LetsRun Park Busan–Gyeongnam 렛츠런파크 부산경남
- Location: Beombang-dong 152 Gangseo-gu Busan / Suga-dong Gimhae South Gyeongsang Province, South Korea (Straddling for two different cities by administrative divisions)
- Owned by: Korea Racing Authority
- Date opened: 2005
- Course type: Thoroughbred - Flat racing
- Notable races: Korean Oaks (GII)

= LetsRun Park Busan–Gyeongnam =

Horse racing venue in South Korea

LetsRun Park Busan–Gyeongnam, also known as Busan–Gyeongnam Horse Racing Park is the largest hippodrome in Gimhae and Busan, South Korea.
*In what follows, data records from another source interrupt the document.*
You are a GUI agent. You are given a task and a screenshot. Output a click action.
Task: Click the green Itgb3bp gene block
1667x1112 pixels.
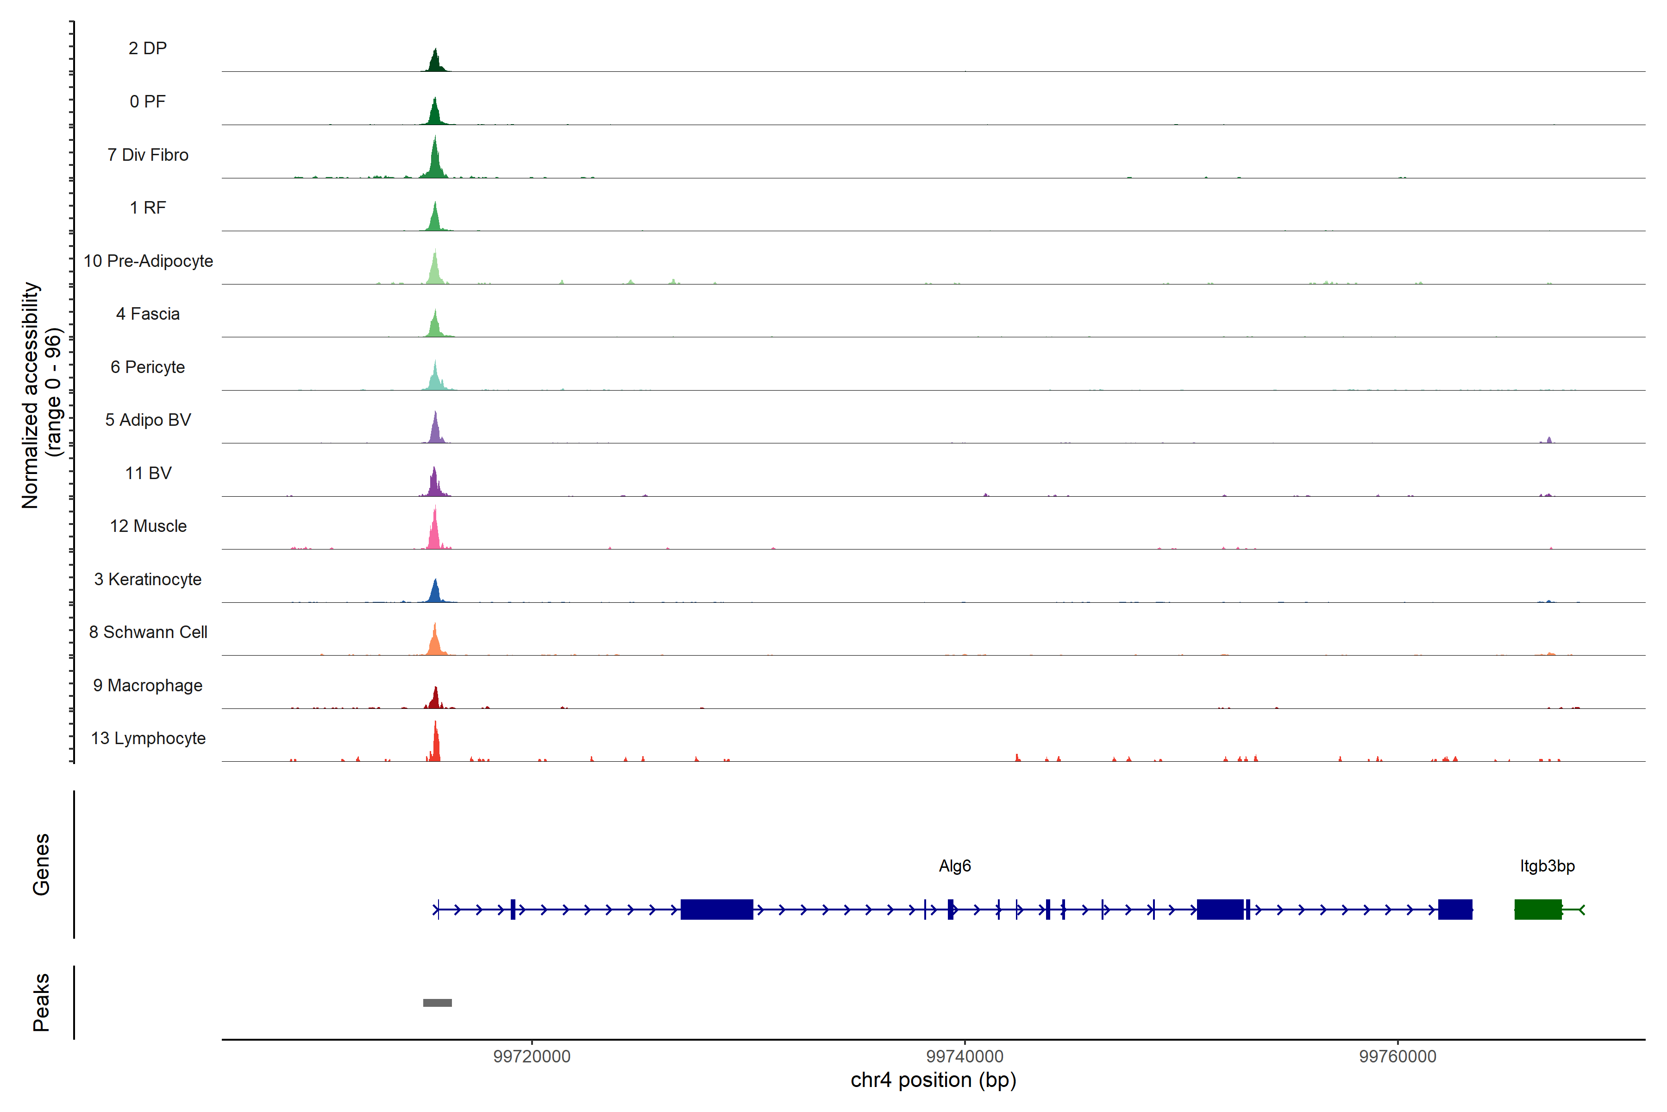point(1537,909)
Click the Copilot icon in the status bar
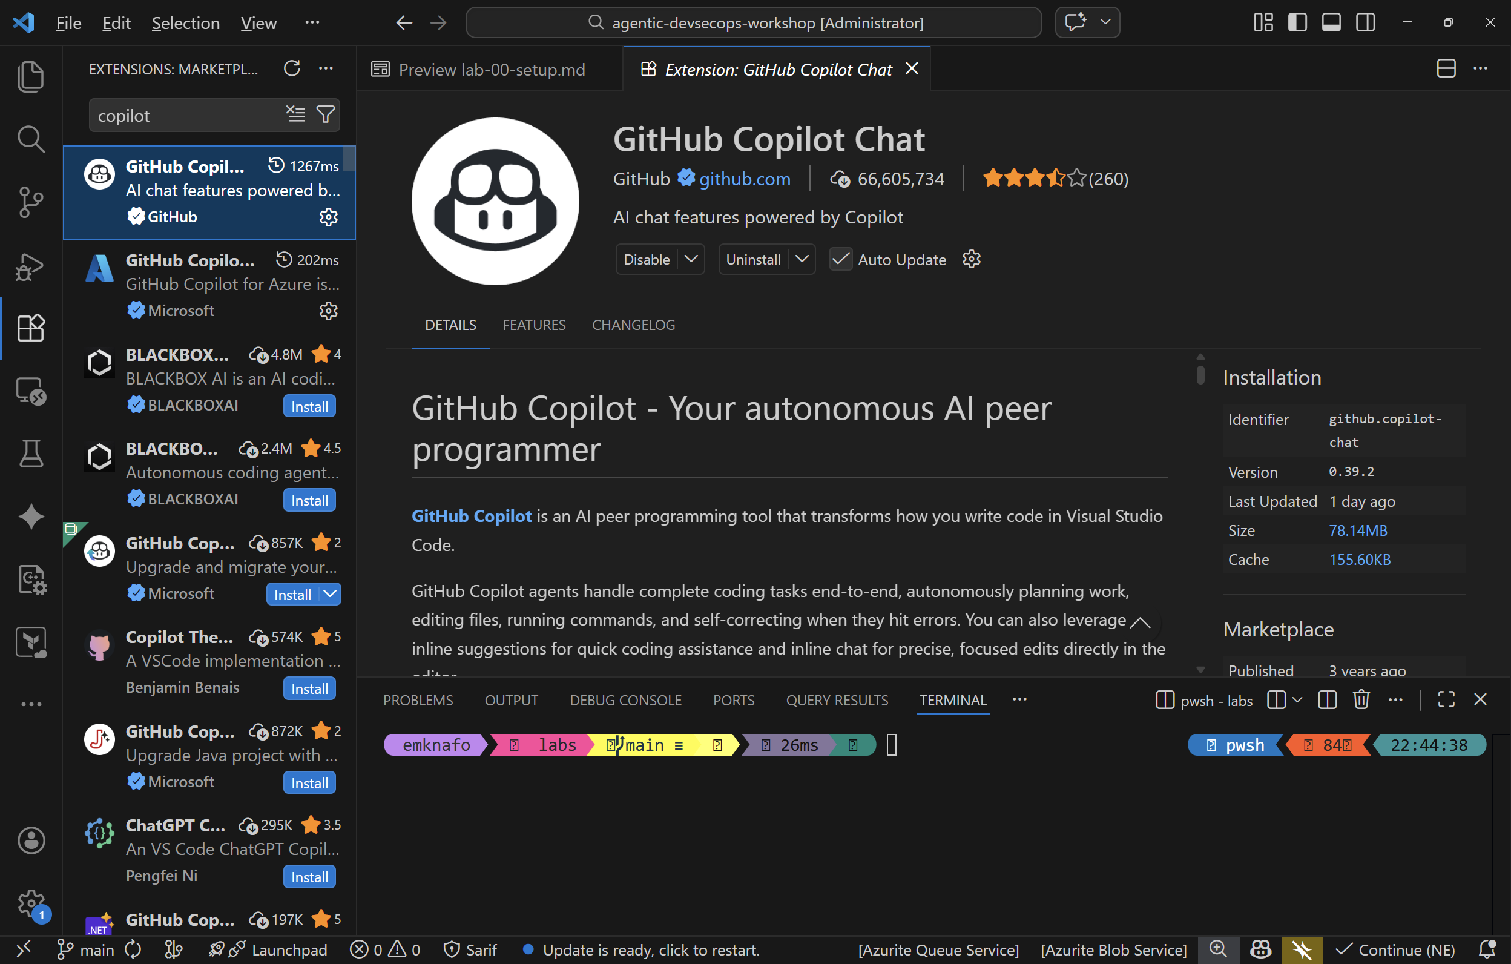 1259,949
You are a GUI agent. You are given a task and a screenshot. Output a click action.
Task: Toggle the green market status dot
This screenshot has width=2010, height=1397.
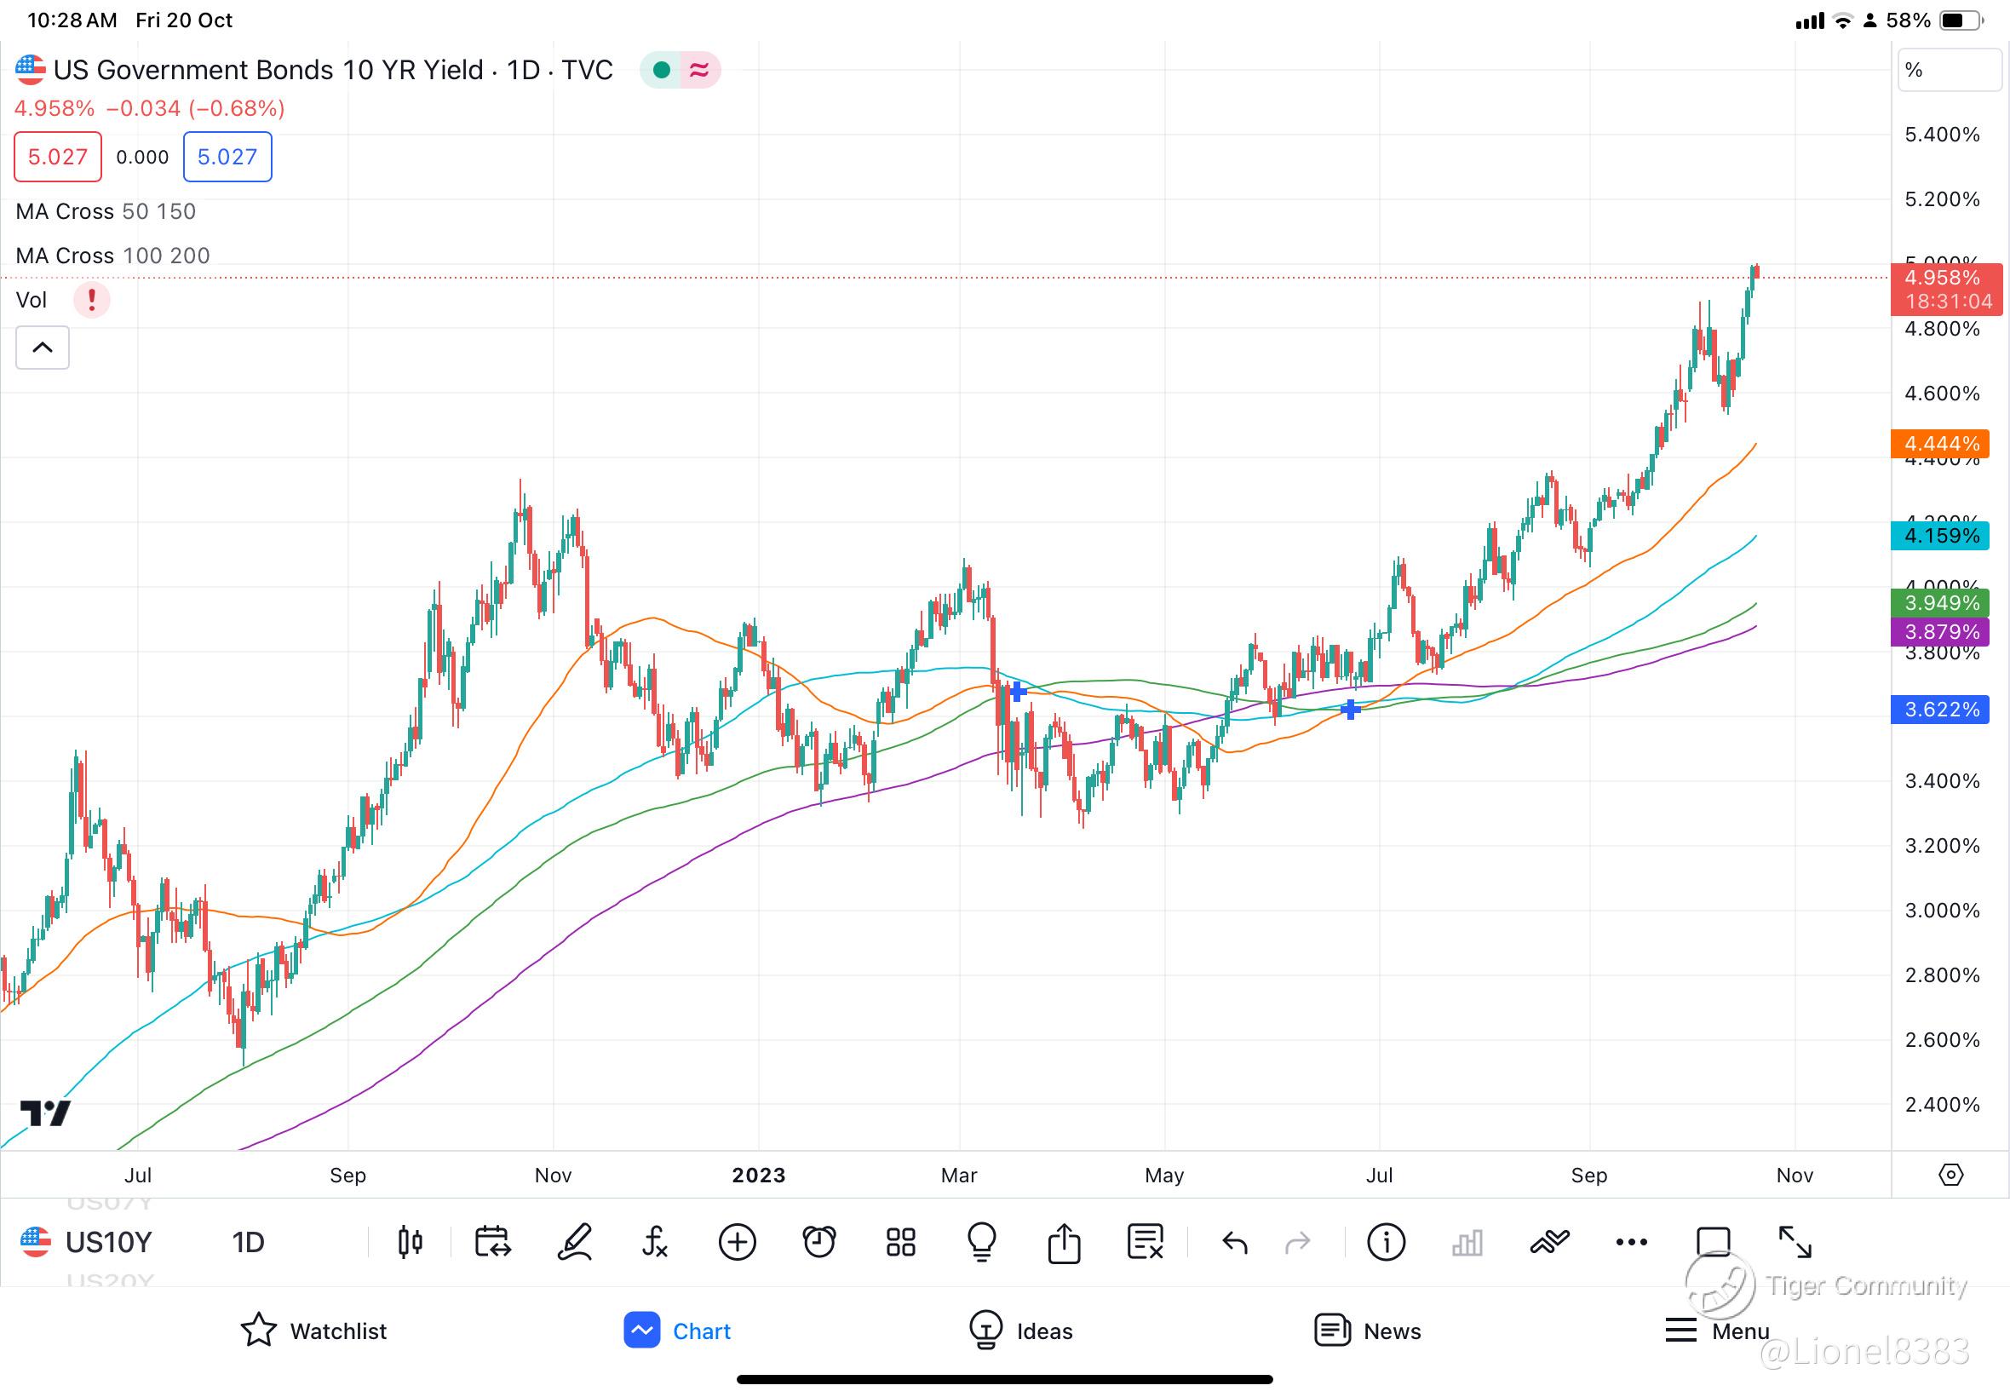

It opened in 2005 and is operated by Korea Racing Authority (KRA).

==Notable races ==

| Month | Race | Distance | Age/Sex |
Grade II
| Apr. | KRA Cup Mile | Dirt 1600m | Korean 3yo c&f |
| Aug. | Korean Oaks | Dirt 1800m | Korean 3yo f |
Grade III
| Aug. | Busan Mayors Trophy | 2000m | Mixed 2yo + |
| Sep. | Owner's Cup | 2000m | Korean 2yo + |
| Nov. | Gyeongnam Governor's Cup | 2000m | Mixed 2yo + f |

== Popular culture ==
LetsRun Park Busan–Gyeongnam was used as the main filming location in episode 126 of the South Korean variety show Running Man filmed in 2012.